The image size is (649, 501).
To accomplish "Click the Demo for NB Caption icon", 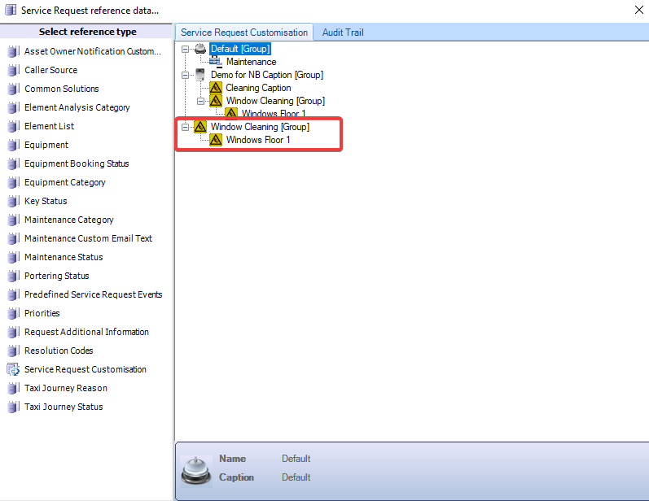I will [x=200, y=75].
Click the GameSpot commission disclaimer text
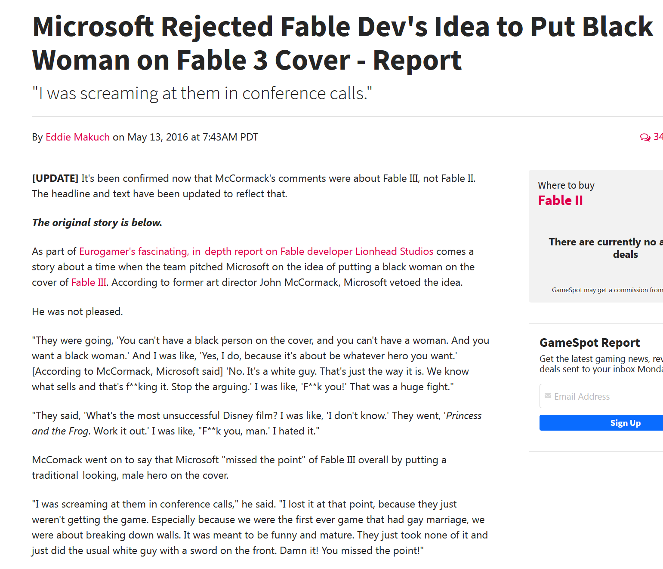The height and width of the screenshot is (569, 663). tap(607, 290)
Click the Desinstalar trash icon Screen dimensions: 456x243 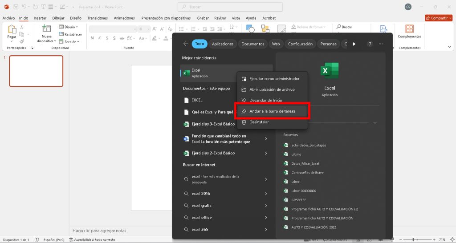click(244, 122)
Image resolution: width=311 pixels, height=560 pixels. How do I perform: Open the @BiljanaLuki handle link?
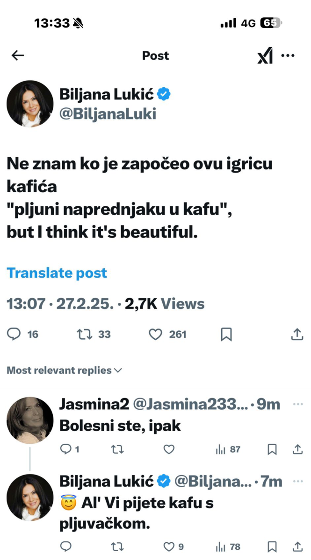[108, 114]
________________
**Aim**
Print the entries word for word, starting with the line that contains "Image resolution: width=311" and going on through the end of the entries, with the pictures left out.

**Response below**
Image resolution: width=311 pixels, height=560 pixels. How do I perform: Open the @BiljanaLuki handle link?
[108, 114]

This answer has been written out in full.